After the keyword MODEL, the dependent (response) variable is specified, followed by an equal sign. The explanatory effects follow the equal sign. For information about constructing the model effects, see the section Specification and Parameterization of Model Effects of Chapter 4: Shared Statistical Concepts.

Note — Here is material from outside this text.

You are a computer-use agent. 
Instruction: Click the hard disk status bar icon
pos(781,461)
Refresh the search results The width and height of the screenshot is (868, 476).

You can specify the following options in the MODEL statement after a slash (/):

CLB

requests the $100(1-\alpha )$% upper and lower confidence limits for the parameter estimates. By default, the 95% limits are computed; you can use the ALPHA= option in the PROC HPQUANTSELECT statement to change the $\alpha $ level.

INCLUDE=n
INCLUDE=single-effect
INCLUDE=(effects)

forces effects to be included in all models. If you specify INCLUDE=n, then the first n effects that are listed in the MODEL statement are included in all models. If you specify INCLUDE=single-effect or if you specify a list of effects within parentheses, then the specified effects are forced into all models. The effects that you specify in the INCLUDE= option must be explanatory effects that are defined in the MODEL statement.

NOINT

suppresses the intercept term that is otherwise included in the model.

ORDERSELECT

specifies that, for the selected model, effects be displayed in the order in which they first entered the model. If you do not specify this option, then effects in the selected model are displayed in the order in which they appear in the MODEL statement.

QUANTILES=number-list
QUANTILE=number-list

specifies the quantile levels for the quantile regression. You can specify any number of quantile levels in $(0, 1)$. If you do not specify this option, the HPQUANTSELECT procedure performs median regression effect selection that corresponds to QUANTILE=0.5.

SPARSITY(<BF | HS> <IID>)

specifies the suboptions for estimating the sparsity function. You can specify the Bofinger method by using the BF suboption or the Hall-Sheather method by using the HS suboption. By default, the Hall-Sheather method is used. You can also specify the IID suboption to assume that the quantile regression errors satisfy the independently and identically distributed (iid) assumption. Let $f_ i$ and $F_ i$, respectively, denote the probability density function and the cumulative distribution function of the ith error for $i=1,\ldots ,n$. The iid assumption means that there exist f and $F$ such that $f=f_1=\cdots =f_ n$ and $F=F_1=\cdots =F_ n$. If you specify the IID option, the covariance matrix of the parameter estimates, $\omega ^2(\tau ,F)(\mb{X}’\mb{X})^{-}$, is adopted for computing the confidence limits and the Wald statistics, where $\omega ^2(\tau ,F)=\tau (1-\tau )/f^2(F^{-1}(\tau ))$. By default, the covariance matrix of the parameter estimates is non-iid and takes the sandwich form: $n^{-2}\tau (1-\tau )\mb{H}^{-}_ n(\mb{X}’\mb{X})\mb{H}^{-}_ n,$ where $\mb{H}_ n=n^{-1}\sum _{i=1}^ n f_ i(F^{-1}_ i(\tau ))\mb{x}_ i\mb{x}’_ i.$ For more information, see the section Details: HPQUANTSELECT Procedure.

START=n
START=single-effect
START=(effects)

begins the effect-selection process in the forward and stepwise selection methods from the initial model that you designate. If you specify START=n, then the starting model consists of the first n effects listed in the MODEL statement. If you specify START=single-effect or if you specify a list of effects within parentheses, then the starting model consists of these specified effects. The effects that you specify in the START= option must be explanatory effects defined in the MODEL statement. The START= option is not available when you specify METHOD=BACKWARD in the SELECTION statement.

STB

produces standardized regression coefficients. A standardized regression coefficient is computed by dividing a parameter estimate by the ratio of the sample standard deviation of the dependent variable to the sample standard deviation of the regressor.

TOL

produces tolerance values for the estimates. Tolerance for a parameter is defined as $1-R^2$, where $R^2$ is obtained from the ordinary least squares regression of the parameter on all other parameters in the model.

VIF

produces variance inflation factors in the parameter estimates table. Variance inflation is the reciprocal of tolerance.